The Inspector's next port of call was to the dingy offices of The Brighton Gazette, in search of one Douglas Blackburn, local hack.

    'If I can help, Inspector, I surely will. I fancy your calling and mine result in the same worn leather, the same fruitless search.'

    'Perhaps, Mr Blackburn,' answered Lestrade, not usually given to loathing people on sight, 'but I work for a living. How well did you know Edmund Gurney?'

    'G. A. Smith and I carried out some experiments with him, whenever he was in Brighton.'


    Blackburn looked surprised. 'Oh, come, Mr Lestrade.' The loathing was clearly mutual. 'You must be aware of Mr Gurney's business.'

    'I'd like to hear it from you,' he answered.

    'But I gave all this information at the inquest,' the newshound protested.

    'I know,' Lestrade told him, 'and now I'd like you to give it to me.'

    'Very well,' Blackburn sighed. 'Gurney was a ghosthunter, Inspector. A founder of the Society for Psychical Research. He roamed the country collecting material for books, treatises, et cetera.'

    'About ghosts?'

    'About the existence of the paranormal, Mr Lestrade.' Blackburn had already dismissed his inquisitor as an idiot. 'You've read Phantasms of the Living.'

    It was a statement, not a question, and Lestrade ignored it. 'And what was your part in all this?'

    'As a local journalist, I have various contacts. I am also, though perhaps I shouldn't say so, known for my integrity.'

    Lestrade ignored that too. 'And Mr ... Smith?'

    'Likewise. He was for some months Mr Gurney's private secretary. They were very close.'

    'Would you say Mr Smith has the appearance of a working man?' Lestrade asked.

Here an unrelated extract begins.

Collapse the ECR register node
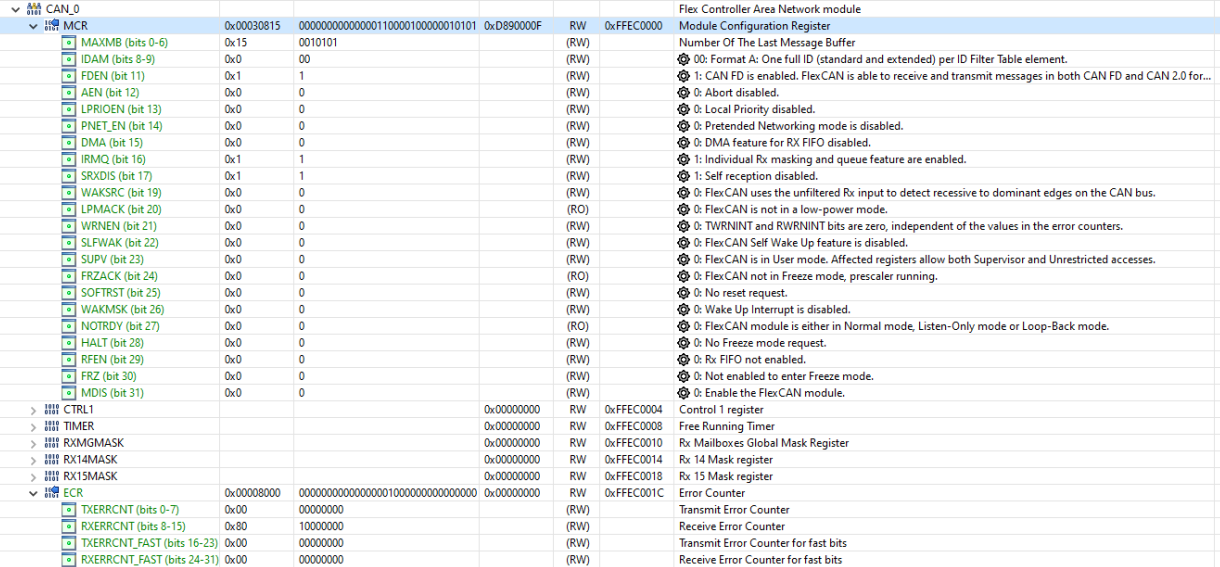Image resolution: width=1220 pixels, height=567 pixels. tap(34, 493)
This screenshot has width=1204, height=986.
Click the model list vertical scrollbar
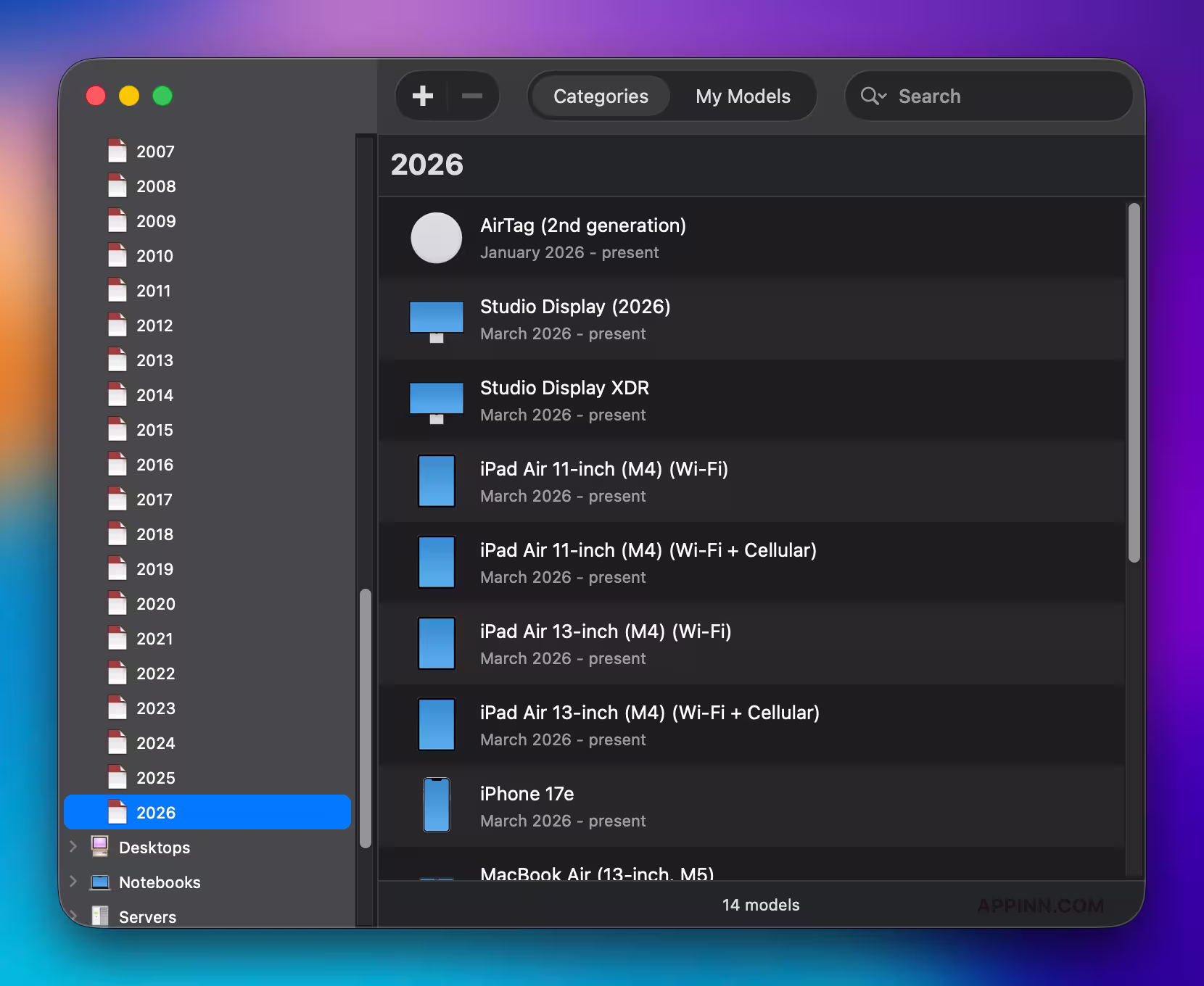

    Blackburn chuckled. 'Why, Mr Lestrade, I do believe you are a snob. If you're trying to tie either Mr Smith or myself to Gurney's death—'

    'Should I be?' Lestrade interrupted. 'The jury decided that he was "accidentally suffocated by an overdose of chloroform taken probably for the relief of pain", and I quote.'

    'I know you do,' said Blackburn archly. 'I wrote the same words in this very newspaper. An Inspector of Scotland Yard does not trouble himself by treading the footprints of men who have died by accident. You know something.'

    'Quite a bit, Mr Blackburn. What I do not know is why I can eliminate you and Mr Smith from my enquiries. You were about to tell me.'

    'Indeed,' Blackburn subsided a little. 'Smith was on his honeymoon the day Gurney died, in Ramsgate — yes, not my idea of nuptial bliss either. And I was in Brighton Infirmary having a corn removed. You will find the records speak for themselves.'

    'I'm sure they do, Mr Blackburn,' Lestrade said. 'Can you think of a reason why Mr Gurney should want to take his own life?'

    Blackburn shrugged. 'He was a moody man, Inspector, much given to self-doubt. A sensitive type, if you'll pardon the pun.'

    As Lestrade was unaware of it he had no option but to pardon it. He was rising to go, when Blackburn stopped him.

    'There is one thing,' he said, a different tone in his voice, 'something I found after the inquest on poor Edmund.'

    'Oh?' Lestrade was all ears.

    'Have a look at this.' The journalist handed the policeman a printed sheet. 'It's the Fashionable Visitor's List for the fourteenth of June.'


    'About half-way down.' Blackburn tapped the paper. 'Fifty-six Middle Street.'

    Lestrade read the name. 'Mr Guerney, fifty-six Middle Street,' he repeated, 'A lodging house?'

    Blackburn nodded.

    'Have you been there?'

    Blackburn shook his head.

    'So if this Mr Guerney is our Mr Gurney ...' Lestrade was thinking aloud.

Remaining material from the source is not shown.